However, in the current economic climate, where will the capital for the Hill East redevelopment come from. Banks refuse to lend to even the least risky speculative projects and private equity is tight. I don't think this is the right time for the city to start offering new TIF agreements either. So, lets be realistic and put Hill East on hold.

Wednesday, December 17, 2008

The Real World Meets the Digital World

Imagine walking down the street. You see a dress in the window of your favorite store. You would like to purchase the dress but the store is closed. What if you could take a picture of the dress with your cell phone which would then allow you to view a host of digital media. You could learn about the designer, price and where it could be purchased online. Amazing you say!
Enter Reston-based Media Discovery the two year old company that has created the technology do just this. Founder, David Miller, believes that the future of the media business will be in connecting the real world with the digital world. Miller contends that the consumer ultimately wants to transcend the gap between their physical world and digital media accessible through the world wide web. Media Discovery's proprietary technology enables a cell phone to use two dimensional bar codes, digital imaging and the world wide web to produce a connection to almost any form of digital media.
Look for Media Discovery to be on the forefront on the new media world.

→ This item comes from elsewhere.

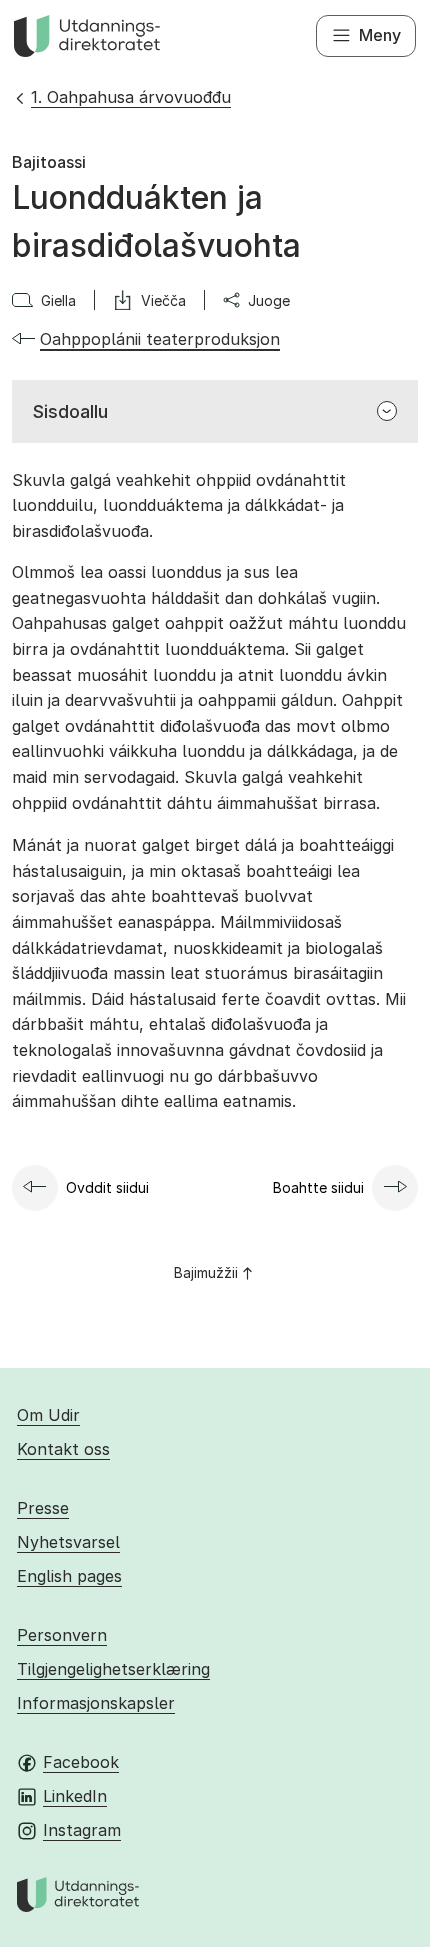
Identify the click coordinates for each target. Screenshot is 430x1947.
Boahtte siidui (318, 1187)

Tuesday, December 16, 2008

Madoff Screws the Jews

Included in the long list of people Bernard Madoff screwed is the Jewish Federation of Greater Washington. According to the New York Times, the federation said in a letter to donors that it had $10 million invested with Madoff, about 8 percent of its endowment as of Nov. 30. Madoff was arrested on December 12, 2008 for securities fraud after his two sons turned him in. Apparently Madoff constructed a “giant ponzi scheme” deflecting investment losses by paying out earnings that never existed. I guess Madoff’s spectacular returns year after year that humbled fellow money managers make much more sense with this new information. It was all bullshit! How many more respected business men in today’s economy will turn out to be criminals? I hope this is the last as our nation’s trust in the business community is quickly eroding.

Monday, December 15, 2008

Federal Government Hurting

The District of Columbia's largest employer is hurting. The federal government registered a record budget deficit for the month of November, reflecting the impact of a recession on tax receipts and the mounting costs of the $700 billion financial rescue program. We are on track to hit a record deficit of $1 trillion or more for the entire year, which would be more than double the previous all-time high set last year. The gap between the government's revenue collections and what it paid out last month totaled $164.4 billion, the largest deficit ever recorded for the month of November. In just the first two months of this budget year, the deficit now totals $401.6 billion. A deficit of $1 trillion for the year would set a new record-high in dollar terms, and would be the largest as a percentage of the overall economy since World War II. Scary.

The First of Many

The First of Many

In the midst of the nation wide market meltdown, major corporations are not the only ones feeling the pinch. In the District of Columbia, many small retailers are having trouble and there is no easy answer to their woes. While Wall Street gets bailed out the little guy continues to suffer. Business has dropped significantly in local retail meccas such as Georgetown, Chevy Chase and Tysons Corner. It seems that consumers are no longer willing to splurge on non-essential goods. Estimates show that receipts at local restaurants are down at least 14 percent from last year forcing owners to scramble to make the rent. Consumer spending has not kept up with rising food prices, destroying profits. Meanwhile, banks are refusing to make loans to small businesses, thus making the problem worse. So, what will happen? Look for many small locally owned retail businesses to shut their doors in the next 18 months. In their place landlords will seek well branded, high credit rated, national tenants to fill the gap. Sadly, we may see the last of the District of Columbia's local flavor replaced by the franchisee.